What is required: Everything from the line with "This screenshot has" through the last line of the data below should be copied exactly, apart from the pictures.

Data records:

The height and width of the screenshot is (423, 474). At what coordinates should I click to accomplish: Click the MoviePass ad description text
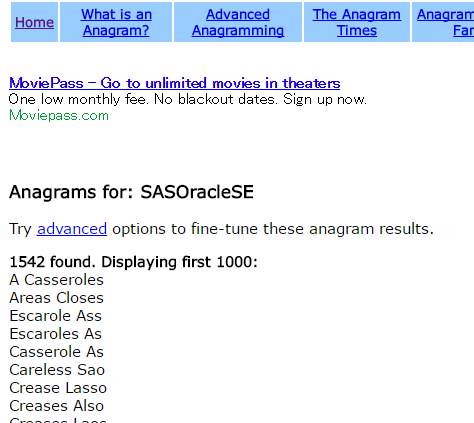(188, 99)
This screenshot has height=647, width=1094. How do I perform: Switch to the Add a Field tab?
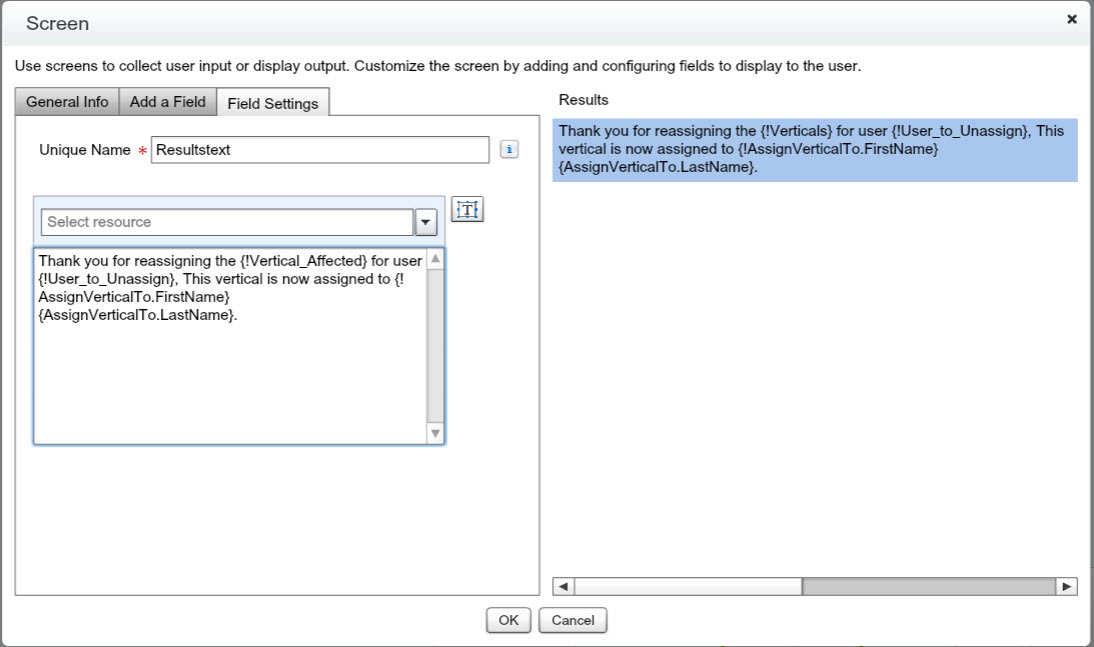(168, 102)
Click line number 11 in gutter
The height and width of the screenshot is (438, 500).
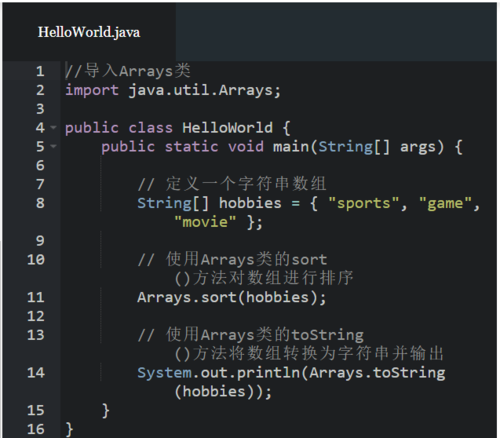(x=36, y=297)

Response box:
This screenshot has height=647, width=1094. How do I perform: Switch to the Add a Field tab?
(168, 102)
Click line number 11 in gutter
The height and width of the screenshot is (438, 500).
(x=36, y=297)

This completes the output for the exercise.